Be sure you remove old paste first with alcohol and do not apply lot of paste...
report back please...


----------



## magnethead (Mar 18, 2006)

on the back I/O panel, there are 4 lights. Some will be amber, some green. When properly running, note color sequence (light A to light D), and again after a failure. report back with codes.


----------



## Chantilly486 (Jul 6, 2008)

"when you start your PC successfully, for how long can he stay on??? 5min, 15min, 2 hours??? Also, does it shuts down when you play some games, or when PC just plays some music or when you do nothing???"

i opened it up today and cleaned it real good with compressed air. I all the dust out, a lot out the power supply and off the boards. when the pc starts up succesfully, it stays on fine. never turns off or acts up. runs smooth. im not sure what you mean by the paste on the processor.

ill have to check those four lights the next time it decides it dont want to start. but right now, A, B, C, and D are green. i had this computer for 4 yrs and never noticed those lights on the back. 

Could be a dust problem i never cleaned it with air, only with a brush and blowing air the old fashion way until i feel like im floating. I did get pretty hot after being on for 4 or 5 hours. :4-dontkno


----------



## dai (Jul 2, 2004)

what are you running
video card
cpu
m/board
ram
power supply
brand
wattage

any error message
check your tempretures and voltages in the bios and post them


----------



## vladimirb (Mar 31, 2008)

Chantilly486 said:


> im not sure what you mean by the paste on the processor.


Did you see that heat-sink on processor is dusted???
Did you clean it???
Thermal paste is applied on processor and it is placed between processor and heat-sink...
If heat-sink was dusted, then it should be good to remove old one thermal paste and to apply new one...
make sure you apply just a little bit, you do not need to apply lot of paste...
Look in the local store for arctic silver thermal paste...


----------



## magnethead (Mar 18, 2006)

on the back I/O panel, there are 4 lights. Some will be amber, some green. When properly running, note color sequence (light A to light D), and again after a failure. report back with codes.

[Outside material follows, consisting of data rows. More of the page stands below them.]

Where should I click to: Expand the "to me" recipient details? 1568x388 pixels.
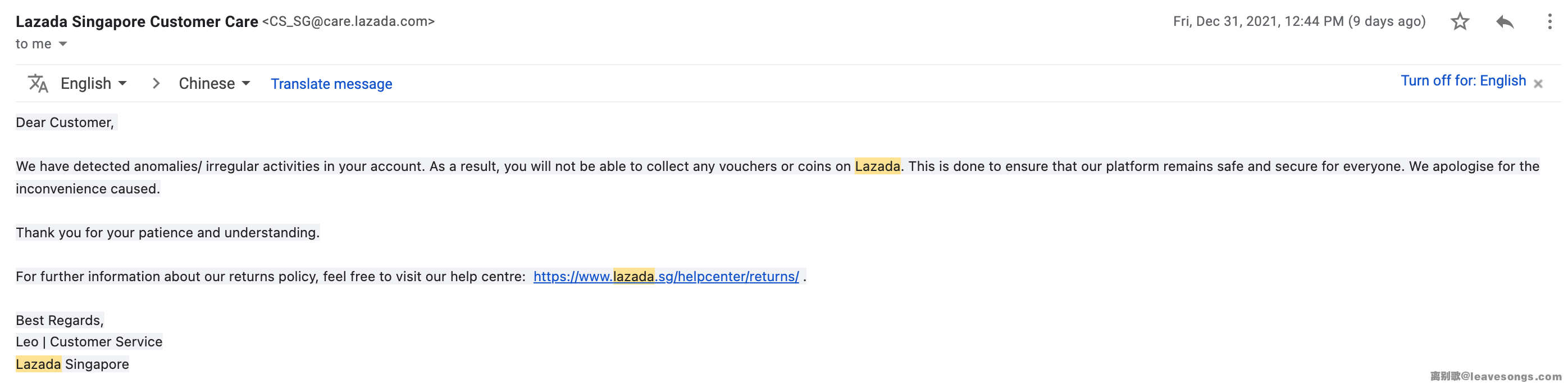click(x=63, y=44)
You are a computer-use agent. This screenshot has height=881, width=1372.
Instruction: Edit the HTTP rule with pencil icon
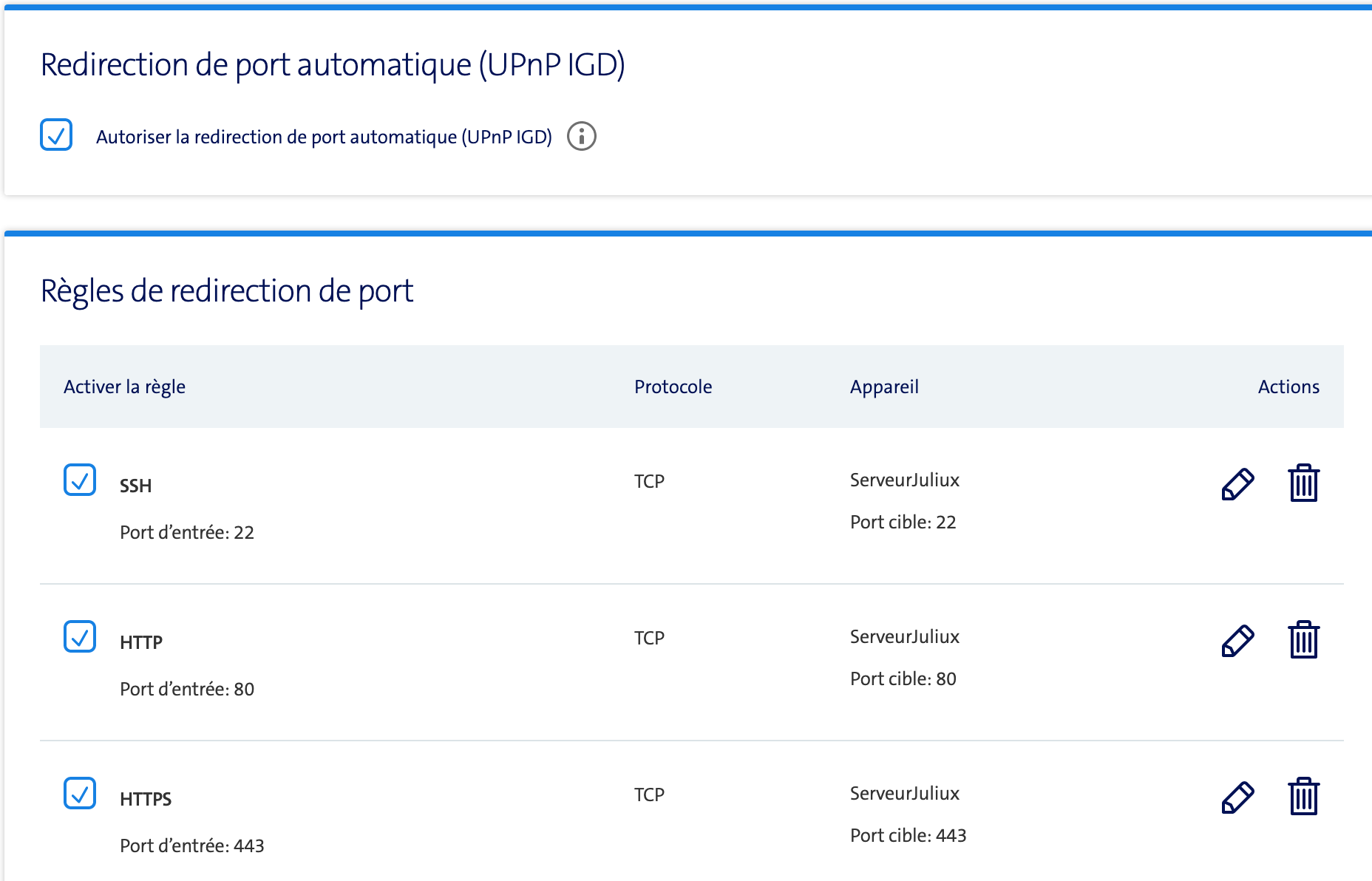click(1237, 641)
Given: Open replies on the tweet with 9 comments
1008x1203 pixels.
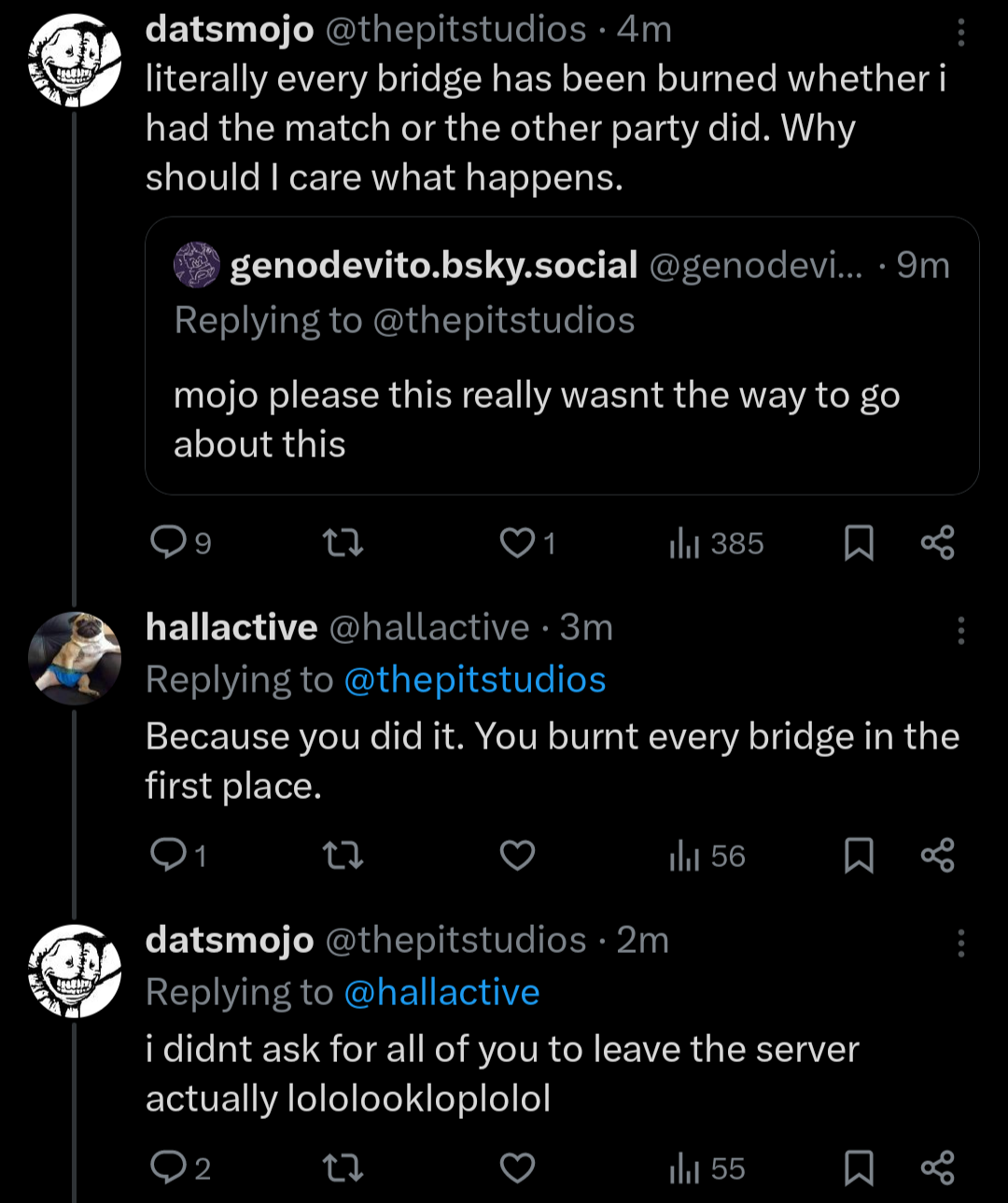Looking at the screenshot, I should pyautogui.click(x=169, y=542).
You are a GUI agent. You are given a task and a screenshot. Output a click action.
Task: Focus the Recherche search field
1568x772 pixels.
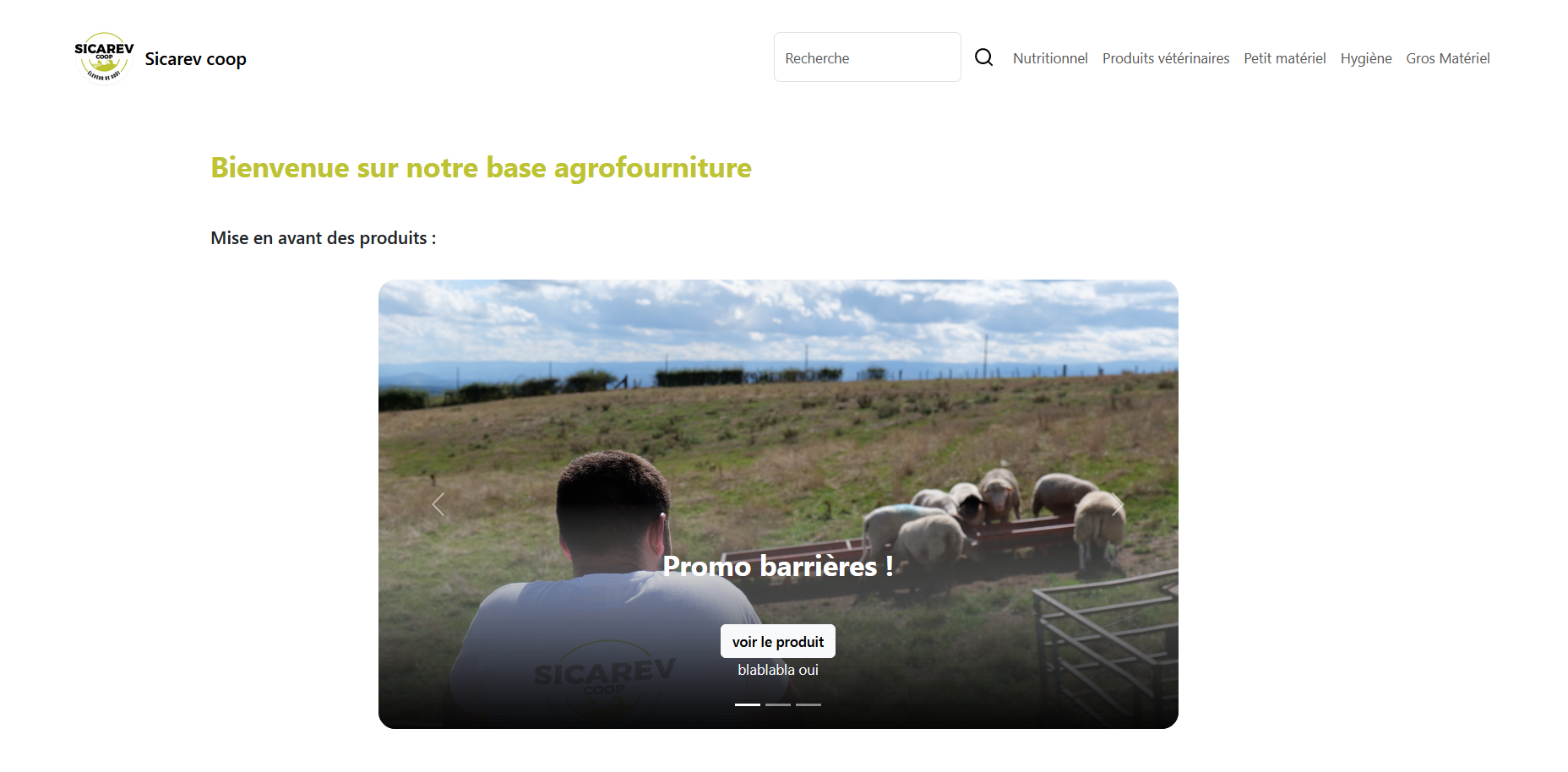click(x=868, y=57)
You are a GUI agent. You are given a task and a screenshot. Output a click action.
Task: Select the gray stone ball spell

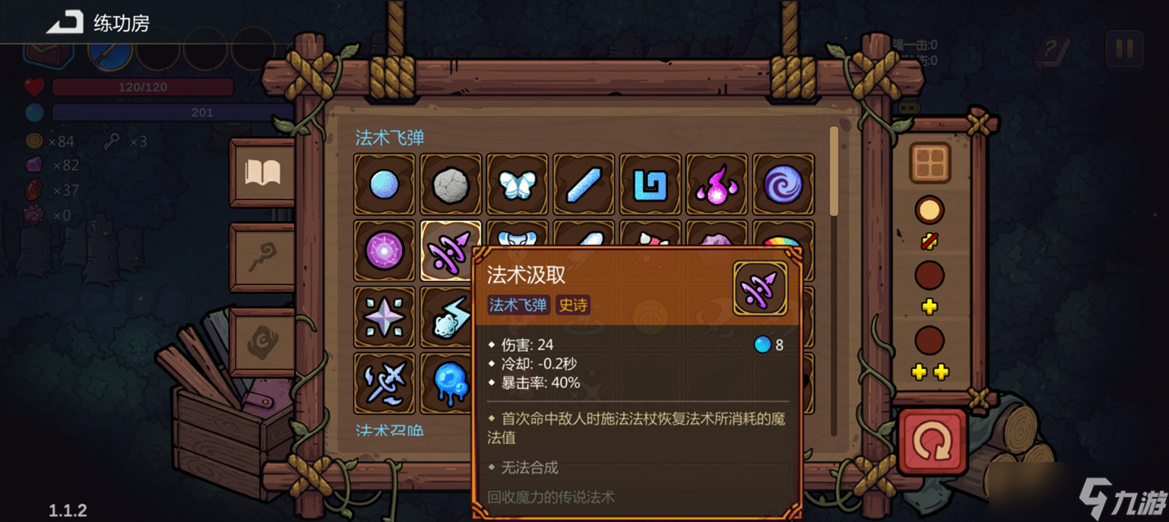click(450, 184)
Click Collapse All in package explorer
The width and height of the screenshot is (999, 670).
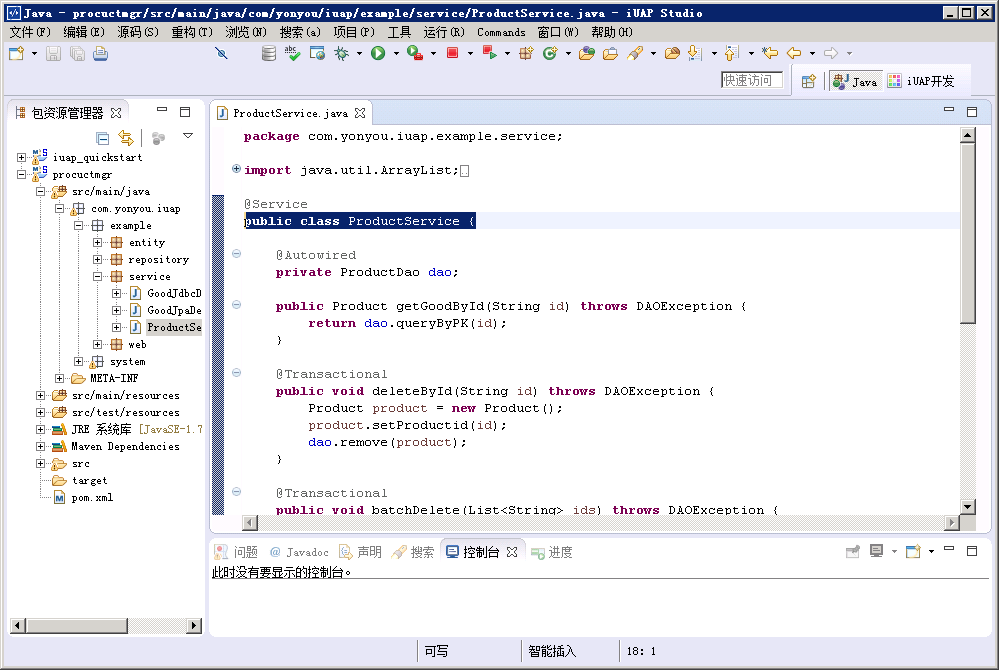click(102, 138)
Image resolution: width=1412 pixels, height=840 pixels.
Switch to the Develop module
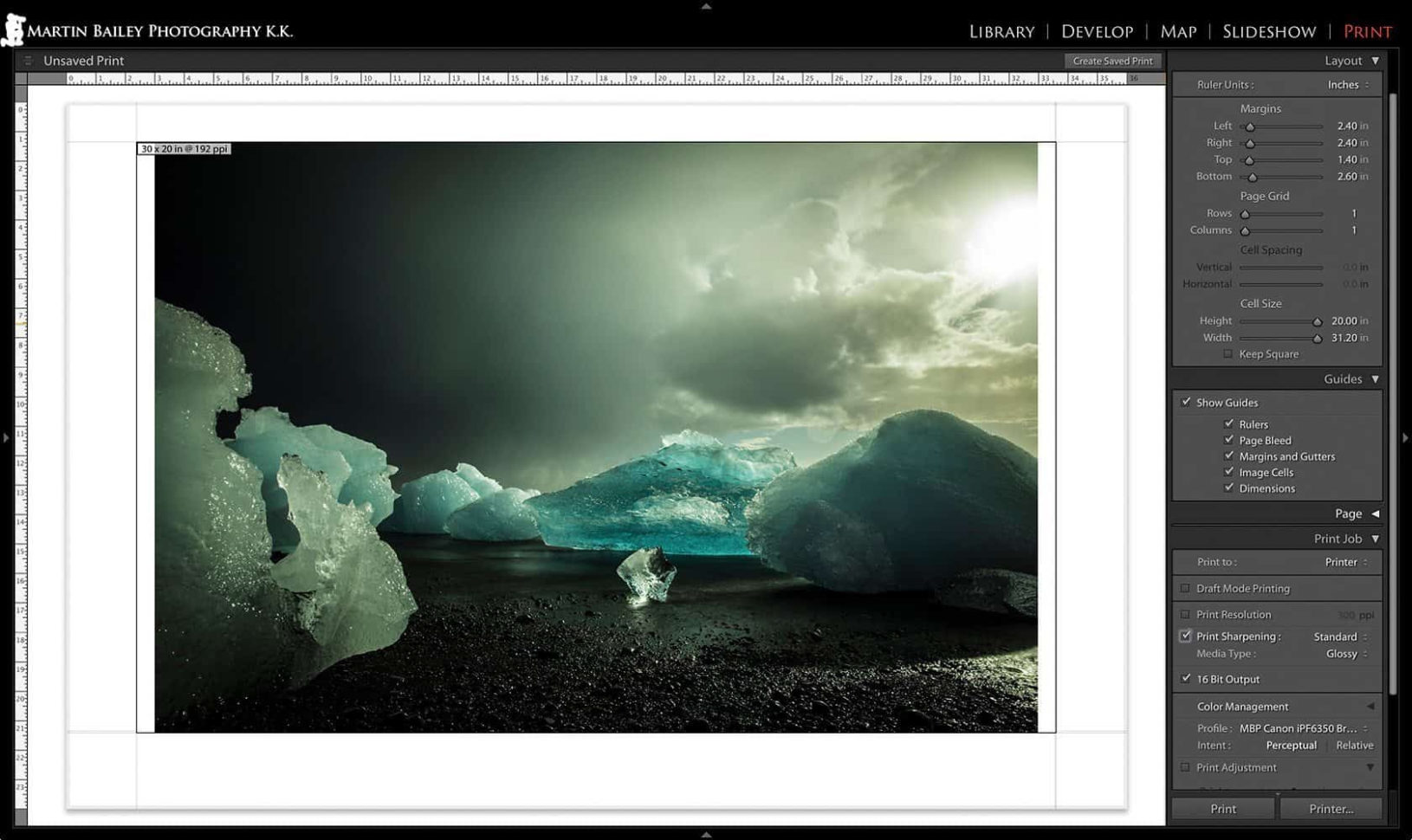click(1097, 32)
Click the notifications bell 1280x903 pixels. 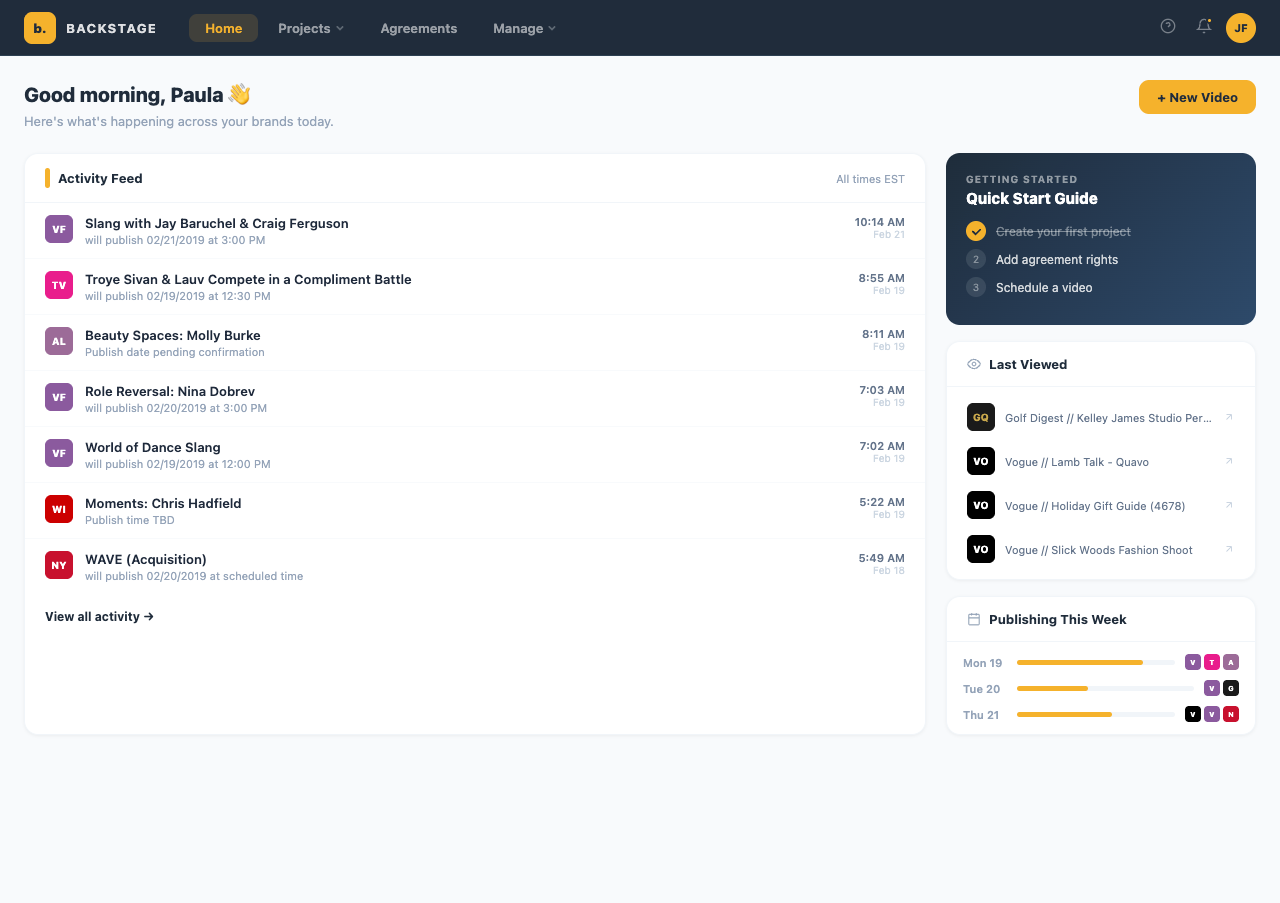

THAT is dell's system of giving you error codes. Dell does not use a BIOs like most of us think they do, as we're spoiled by asus and gigabyte. Dell's BIOS, or the one i've used on my dad's 4700, will NOT give you an error log (option typically greyed out, and isn't there half the time), NOR temperatures, NOR voltages...

basically, all it does it turn drive connections on and off and choose boot priority. And that's really it.


----------